## TASK TO COMPLETE
If the records include pictures, omit them and set down everything else verbatim.

## EXTRACTED INFORMATION
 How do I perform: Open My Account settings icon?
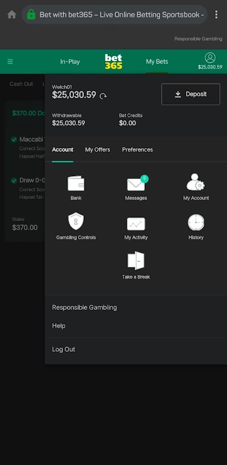tap(196, 182)
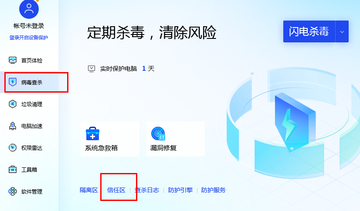Select 垃圾清理 menu label in sidebar

tap(32, 104)
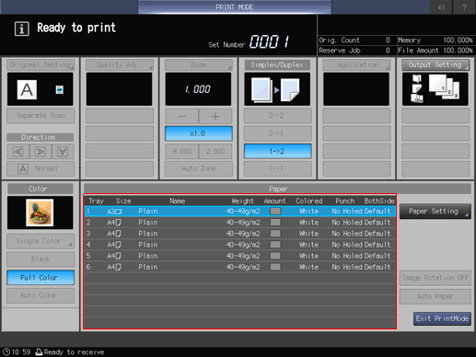Image resolution: width=476 pixels, height=357 pixels.
Task: Click the Exit PrintMode button
Action: point(442,318)
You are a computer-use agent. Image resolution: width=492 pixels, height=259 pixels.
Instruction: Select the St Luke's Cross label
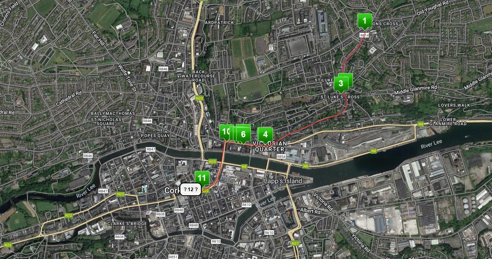tap(340, 97)
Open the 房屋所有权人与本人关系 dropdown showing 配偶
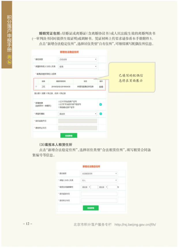This screenshot has width=179, height=248. 78,67
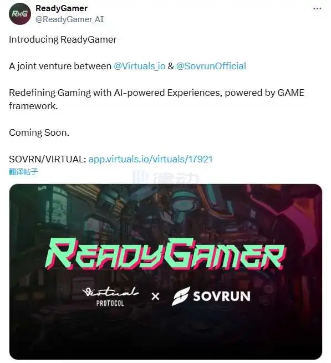Screen dimensions: 331x363
Task: Click the PROTOCOL text under Virtual logo
Action: pos(110,303)
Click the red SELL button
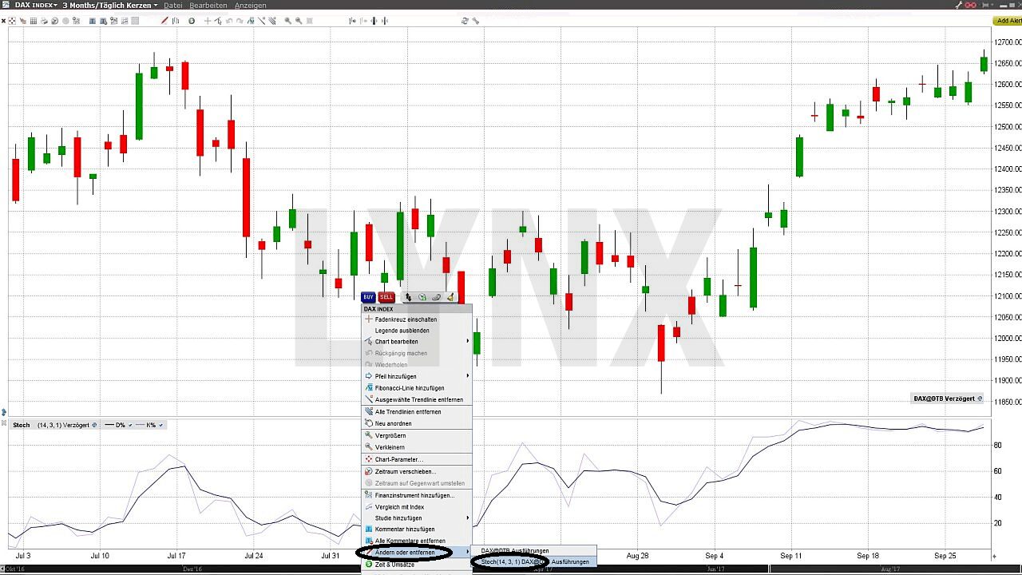Viewport: 1022px width, 575px height. [386, 297]
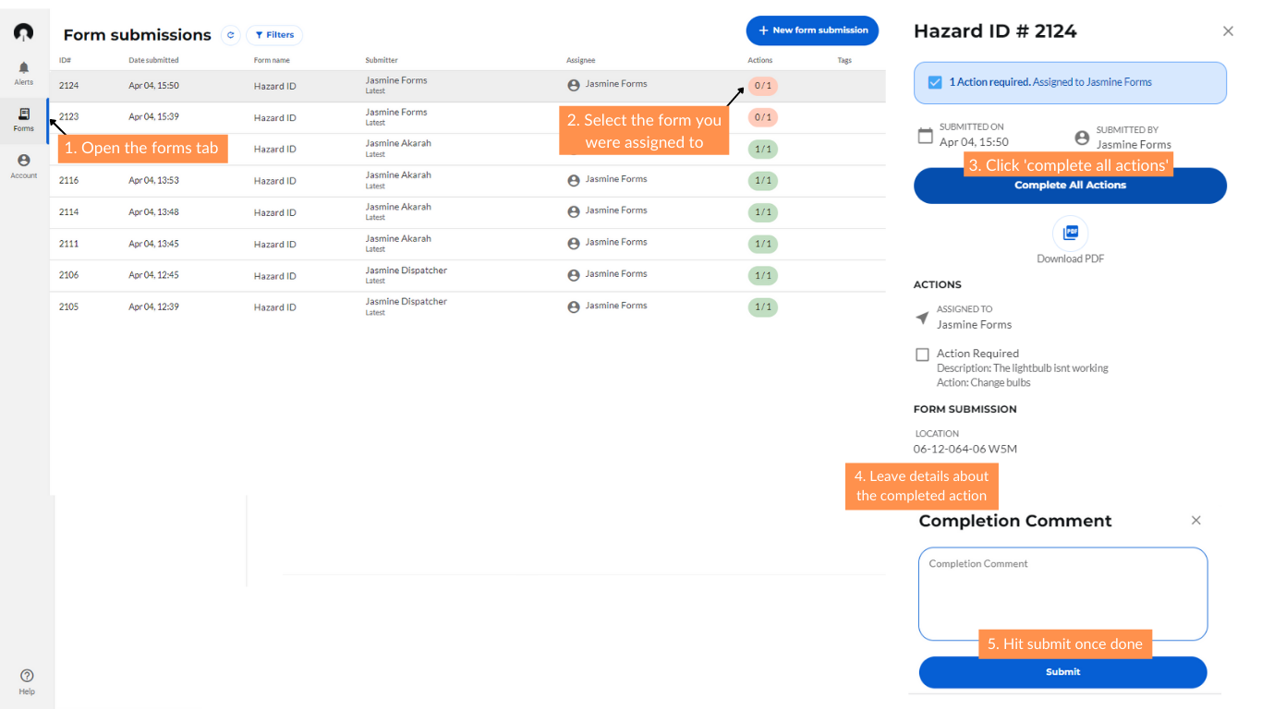Image resolution: width=1262 pixels, height=709 pixels.
Task: Click inside the Completion Comment field
Action: point(1062,591)
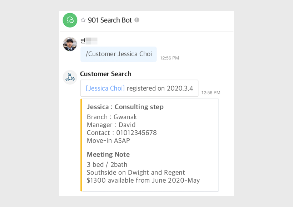Click the green chat room icon
The image size is (293, 207).
pos(70,20)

## SOLVED PROBLEM
 How do I perform: Open My Account settings icon?
tap(196, 182)
Select 垃圾清理 menu label in sidebar

tap(32, 104)
Image resolution: width=476 pixels, height=357 pixels.
Task: Click the Exit PrintMode button
Action: point(442,318)
You are a computer-use agent. Image resolution: width=492 pixels, height=259 pixels.
Instruction: Select the St Luke's Cross label
tap(340, 97)
Open the 房屋所有权人与本人关系 dropdown showing 配偶
This screenshot has width=179, height=248. 78,67
Screen dimensions: 331x363
Task: Click the PROTOCOL text under Virtual logo
Action: pos(110,303)
Click the red SELL button
Viewport: 1022px width, 575px height. [386, 297]
Image resolution: width=1262 pixels, height=709 pixels.
Task: Click inside the Completion Comment field
Action: point(1062,591)
Click the green chat room icon
The image size is (293, 207).
pos(70,20)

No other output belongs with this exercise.